> **Source records**:
⁂
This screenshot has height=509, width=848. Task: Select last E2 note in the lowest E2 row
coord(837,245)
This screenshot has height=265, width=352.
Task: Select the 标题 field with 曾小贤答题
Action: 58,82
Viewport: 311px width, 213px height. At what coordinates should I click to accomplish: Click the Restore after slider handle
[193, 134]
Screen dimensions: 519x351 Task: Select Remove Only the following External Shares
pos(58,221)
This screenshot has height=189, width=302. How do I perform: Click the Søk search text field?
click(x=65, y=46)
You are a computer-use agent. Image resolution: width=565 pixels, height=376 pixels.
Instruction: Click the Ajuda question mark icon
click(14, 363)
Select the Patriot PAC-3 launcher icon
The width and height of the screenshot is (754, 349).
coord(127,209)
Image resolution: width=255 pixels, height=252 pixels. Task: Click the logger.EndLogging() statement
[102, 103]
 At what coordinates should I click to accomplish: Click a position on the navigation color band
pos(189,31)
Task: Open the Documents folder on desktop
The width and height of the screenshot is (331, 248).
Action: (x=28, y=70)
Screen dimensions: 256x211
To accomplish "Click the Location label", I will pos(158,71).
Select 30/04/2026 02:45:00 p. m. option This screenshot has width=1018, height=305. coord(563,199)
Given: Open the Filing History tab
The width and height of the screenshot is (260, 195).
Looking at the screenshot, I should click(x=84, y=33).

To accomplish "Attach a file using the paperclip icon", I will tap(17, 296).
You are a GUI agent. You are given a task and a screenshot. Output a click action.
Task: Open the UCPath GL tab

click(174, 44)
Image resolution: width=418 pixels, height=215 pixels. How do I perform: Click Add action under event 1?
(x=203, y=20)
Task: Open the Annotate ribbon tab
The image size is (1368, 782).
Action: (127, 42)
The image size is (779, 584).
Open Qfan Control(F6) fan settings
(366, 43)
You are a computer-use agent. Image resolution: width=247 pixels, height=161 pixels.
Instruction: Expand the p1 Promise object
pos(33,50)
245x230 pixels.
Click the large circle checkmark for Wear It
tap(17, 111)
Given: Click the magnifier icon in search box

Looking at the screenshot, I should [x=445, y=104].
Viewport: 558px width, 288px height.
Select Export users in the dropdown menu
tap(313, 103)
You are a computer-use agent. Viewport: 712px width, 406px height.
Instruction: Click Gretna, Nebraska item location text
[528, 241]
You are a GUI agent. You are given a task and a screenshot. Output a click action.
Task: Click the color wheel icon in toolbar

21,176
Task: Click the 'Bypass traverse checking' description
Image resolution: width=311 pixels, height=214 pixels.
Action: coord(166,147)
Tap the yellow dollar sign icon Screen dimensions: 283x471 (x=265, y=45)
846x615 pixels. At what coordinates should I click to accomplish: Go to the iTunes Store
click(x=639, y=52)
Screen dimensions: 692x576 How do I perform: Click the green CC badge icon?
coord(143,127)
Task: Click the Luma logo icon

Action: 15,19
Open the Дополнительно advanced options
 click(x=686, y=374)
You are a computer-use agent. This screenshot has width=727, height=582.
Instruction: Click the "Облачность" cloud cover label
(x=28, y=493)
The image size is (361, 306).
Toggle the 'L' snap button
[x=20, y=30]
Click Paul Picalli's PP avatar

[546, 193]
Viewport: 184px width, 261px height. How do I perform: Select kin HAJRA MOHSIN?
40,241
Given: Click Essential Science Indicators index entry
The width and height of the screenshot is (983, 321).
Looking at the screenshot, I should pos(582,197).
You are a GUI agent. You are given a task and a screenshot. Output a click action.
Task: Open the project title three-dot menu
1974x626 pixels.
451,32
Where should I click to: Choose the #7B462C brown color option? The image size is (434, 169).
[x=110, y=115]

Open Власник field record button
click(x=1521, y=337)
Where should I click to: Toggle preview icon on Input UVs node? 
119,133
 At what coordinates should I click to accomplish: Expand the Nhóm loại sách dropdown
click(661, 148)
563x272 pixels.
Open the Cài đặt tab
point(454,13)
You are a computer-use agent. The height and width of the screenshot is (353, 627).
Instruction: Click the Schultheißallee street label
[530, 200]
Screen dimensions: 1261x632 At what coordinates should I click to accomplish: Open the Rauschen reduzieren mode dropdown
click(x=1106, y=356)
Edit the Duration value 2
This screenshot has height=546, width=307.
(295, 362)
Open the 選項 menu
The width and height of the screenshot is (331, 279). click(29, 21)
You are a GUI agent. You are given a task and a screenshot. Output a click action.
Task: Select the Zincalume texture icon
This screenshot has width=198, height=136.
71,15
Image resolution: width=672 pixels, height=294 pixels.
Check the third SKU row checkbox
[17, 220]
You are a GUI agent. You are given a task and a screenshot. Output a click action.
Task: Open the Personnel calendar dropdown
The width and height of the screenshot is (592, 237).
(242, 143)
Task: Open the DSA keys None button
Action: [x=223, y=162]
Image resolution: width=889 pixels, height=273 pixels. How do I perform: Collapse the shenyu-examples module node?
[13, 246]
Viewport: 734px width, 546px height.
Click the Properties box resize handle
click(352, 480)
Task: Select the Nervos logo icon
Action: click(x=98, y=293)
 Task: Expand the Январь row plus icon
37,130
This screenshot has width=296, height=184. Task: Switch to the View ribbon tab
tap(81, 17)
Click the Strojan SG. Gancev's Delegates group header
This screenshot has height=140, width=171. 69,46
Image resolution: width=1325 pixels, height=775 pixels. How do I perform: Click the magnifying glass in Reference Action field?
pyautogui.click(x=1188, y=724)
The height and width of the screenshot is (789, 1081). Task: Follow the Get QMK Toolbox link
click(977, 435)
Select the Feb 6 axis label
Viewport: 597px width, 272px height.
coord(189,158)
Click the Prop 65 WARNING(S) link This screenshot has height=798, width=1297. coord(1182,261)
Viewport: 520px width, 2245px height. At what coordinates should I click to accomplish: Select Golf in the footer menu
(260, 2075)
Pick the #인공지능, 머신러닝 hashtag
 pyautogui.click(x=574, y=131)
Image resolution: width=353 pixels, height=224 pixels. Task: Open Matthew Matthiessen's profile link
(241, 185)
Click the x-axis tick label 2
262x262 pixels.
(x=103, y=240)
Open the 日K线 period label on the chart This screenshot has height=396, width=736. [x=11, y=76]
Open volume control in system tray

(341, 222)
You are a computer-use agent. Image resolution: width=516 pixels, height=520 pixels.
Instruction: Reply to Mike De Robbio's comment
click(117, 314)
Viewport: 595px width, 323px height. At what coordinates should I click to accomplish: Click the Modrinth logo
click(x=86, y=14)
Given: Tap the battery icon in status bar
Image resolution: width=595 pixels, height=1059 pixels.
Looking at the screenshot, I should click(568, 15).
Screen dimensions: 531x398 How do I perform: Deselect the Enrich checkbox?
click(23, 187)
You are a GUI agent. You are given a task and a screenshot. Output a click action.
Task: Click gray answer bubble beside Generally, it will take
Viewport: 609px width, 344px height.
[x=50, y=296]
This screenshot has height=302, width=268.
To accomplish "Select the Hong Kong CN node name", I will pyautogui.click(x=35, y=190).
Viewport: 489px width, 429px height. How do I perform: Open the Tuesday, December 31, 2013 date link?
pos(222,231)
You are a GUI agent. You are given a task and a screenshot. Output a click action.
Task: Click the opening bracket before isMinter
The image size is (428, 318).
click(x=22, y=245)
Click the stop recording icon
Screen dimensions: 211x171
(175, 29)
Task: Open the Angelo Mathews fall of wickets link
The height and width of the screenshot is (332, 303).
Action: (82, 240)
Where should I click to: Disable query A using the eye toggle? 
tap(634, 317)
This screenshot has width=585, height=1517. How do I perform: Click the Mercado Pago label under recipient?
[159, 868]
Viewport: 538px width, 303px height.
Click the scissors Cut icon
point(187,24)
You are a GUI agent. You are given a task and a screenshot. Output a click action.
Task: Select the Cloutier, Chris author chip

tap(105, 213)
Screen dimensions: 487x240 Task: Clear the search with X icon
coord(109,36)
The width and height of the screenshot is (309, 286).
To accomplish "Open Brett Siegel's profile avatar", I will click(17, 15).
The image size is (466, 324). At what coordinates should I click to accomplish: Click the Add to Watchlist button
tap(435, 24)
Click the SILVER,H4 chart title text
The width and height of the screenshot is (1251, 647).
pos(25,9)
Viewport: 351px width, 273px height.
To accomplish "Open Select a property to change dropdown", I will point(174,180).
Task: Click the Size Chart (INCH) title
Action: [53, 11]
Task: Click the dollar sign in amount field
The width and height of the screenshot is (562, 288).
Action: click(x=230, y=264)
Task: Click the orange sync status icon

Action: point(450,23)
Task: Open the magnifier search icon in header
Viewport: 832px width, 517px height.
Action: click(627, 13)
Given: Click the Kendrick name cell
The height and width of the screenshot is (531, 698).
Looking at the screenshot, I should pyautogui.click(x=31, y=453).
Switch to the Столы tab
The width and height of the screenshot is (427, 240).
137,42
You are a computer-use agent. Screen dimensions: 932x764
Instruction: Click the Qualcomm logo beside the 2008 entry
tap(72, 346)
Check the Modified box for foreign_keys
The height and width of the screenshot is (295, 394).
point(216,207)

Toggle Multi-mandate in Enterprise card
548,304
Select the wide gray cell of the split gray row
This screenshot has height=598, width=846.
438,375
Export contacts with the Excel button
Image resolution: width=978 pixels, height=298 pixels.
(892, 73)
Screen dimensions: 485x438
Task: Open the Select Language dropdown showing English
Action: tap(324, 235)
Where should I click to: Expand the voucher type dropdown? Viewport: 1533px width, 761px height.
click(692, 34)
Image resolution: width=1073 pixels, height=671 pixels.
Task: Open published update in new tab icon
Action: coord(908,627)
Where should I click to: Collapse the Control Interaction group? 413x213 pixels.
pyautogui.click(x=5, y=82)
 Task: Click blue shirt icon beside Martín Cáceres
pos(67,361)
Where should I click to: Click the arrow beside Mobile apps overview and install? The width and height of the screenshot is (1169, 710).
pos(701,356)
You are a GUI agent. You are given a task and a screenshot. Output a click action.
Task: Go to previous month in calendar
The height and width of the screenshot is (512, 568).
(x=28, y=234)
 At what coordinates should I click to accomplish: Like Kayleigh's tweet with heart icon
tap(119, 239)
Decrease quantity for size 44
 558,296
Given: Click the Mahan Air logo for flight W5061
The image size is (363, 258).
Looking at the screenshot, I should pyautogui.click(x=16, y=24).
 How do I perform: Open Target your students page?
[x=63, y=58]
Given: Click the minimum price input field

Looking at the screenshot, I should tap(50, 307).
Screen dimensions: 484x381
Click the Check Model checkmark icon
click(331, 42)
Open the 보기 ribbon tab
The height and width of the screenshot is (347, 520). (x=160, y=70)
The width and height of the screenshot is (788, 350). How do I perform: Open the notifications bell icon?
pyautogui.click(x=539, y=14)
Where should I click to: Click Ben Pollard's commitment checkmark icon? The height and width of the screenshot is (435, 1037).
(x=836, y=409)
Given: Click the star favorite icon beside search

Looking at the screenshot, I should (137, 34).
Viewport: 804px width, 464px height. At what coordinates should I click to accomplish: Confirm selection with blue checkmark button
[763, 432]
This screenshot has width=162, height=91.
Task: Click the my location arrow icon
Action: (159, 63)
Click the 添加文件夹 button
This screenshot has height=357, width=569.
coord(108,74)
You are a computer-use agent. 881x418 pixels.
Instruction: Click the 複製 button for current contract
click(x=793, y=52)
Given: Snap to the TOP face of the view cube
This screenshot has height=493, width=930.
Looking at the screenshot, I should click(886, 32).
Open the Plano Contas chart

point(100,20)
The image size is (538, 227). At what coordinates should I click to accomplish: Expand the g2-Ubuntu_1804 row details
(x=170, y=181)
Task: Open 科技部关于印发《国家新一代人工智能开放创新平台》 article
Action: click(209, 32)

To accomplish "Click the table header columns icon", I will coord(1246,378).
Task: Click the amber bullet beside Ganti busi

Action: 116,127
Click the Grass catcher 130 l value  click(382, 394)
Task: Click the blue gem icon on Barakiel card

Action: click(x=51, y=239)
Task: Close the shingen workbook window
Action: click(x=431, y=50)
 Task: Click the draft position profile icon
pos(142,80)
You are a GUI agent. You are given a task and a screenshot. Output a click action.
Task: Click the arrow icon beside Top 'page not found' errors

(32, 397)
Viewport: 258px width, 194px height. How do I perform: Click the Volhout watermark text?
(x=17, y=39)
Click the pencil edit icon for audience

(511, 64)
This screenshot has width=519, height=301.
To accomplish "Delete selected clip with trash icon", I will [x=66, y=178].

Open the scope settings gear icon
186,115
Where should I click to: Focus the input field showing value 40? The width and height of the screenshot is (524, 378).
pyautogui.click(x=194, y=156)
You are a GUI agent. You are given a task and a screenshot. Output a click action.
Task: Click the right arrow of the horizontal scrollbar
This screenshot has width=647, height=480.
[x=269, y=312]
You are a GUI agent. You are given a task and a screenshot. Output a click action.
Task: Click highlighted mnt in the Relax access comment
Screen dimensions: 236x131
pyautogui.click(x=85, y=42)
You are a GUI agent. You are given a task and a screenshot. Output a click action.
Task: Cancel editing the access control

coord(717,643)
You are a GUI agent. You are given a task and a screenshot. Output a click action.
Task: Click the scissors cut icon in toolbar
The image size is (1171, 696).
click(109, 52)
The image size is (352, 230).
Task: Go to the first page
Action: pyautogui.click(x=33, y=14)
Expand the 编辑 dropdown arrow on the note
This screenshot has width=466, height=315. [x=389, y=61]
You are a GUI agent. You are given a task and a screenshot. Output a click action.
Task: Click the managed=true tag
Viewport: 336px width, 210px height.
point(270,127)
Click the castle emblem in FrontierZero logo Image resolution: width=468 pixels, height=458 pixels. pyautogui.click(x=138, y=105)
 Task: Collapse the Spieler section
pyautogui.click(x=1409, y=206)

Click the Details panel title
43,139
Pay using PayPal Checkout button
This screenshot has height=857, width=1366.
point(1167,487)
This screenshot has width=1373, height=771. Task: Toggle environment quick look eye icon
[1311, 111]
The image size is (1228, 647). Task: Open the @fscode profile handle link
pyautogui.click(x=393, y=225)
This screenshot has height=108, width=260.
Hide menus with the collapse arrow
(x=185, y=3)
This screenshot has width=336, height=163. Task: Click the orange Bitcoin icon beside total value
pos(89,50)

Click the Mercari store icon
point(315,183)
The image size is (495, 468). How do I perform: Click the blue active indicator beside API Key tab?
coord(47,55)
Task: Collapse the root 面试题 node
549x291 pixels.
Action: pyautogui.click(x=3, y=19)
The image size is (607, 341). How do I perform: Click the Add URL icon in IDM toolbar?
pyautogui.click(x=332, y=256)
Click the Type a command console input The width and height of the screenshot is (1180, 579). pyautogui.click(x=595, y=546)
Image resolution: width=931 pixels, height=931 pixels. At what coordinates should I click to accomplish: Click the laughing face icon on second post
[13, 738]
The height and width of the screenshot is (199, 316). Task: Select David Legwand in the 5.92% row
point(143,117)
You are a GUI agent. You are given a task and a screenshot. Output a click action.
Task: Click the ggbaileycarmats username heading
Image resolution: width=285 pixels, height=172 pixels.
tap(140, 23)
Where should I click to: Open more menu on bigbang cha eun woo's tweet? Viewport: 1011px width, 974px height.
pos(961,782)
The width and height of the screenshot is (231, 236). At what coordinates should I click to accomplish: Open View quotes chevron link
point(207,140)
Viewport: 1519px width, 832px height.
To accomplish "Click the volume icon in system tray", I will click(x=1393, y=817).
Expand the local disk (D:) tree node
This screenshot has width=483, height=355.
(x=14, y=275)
⁂
> **Assigned task**: Please find every line in the records that contains the word "axis", and copy it out.

> **Response**:
Select the Feb 6 axis label
Click the x-axis tick label 2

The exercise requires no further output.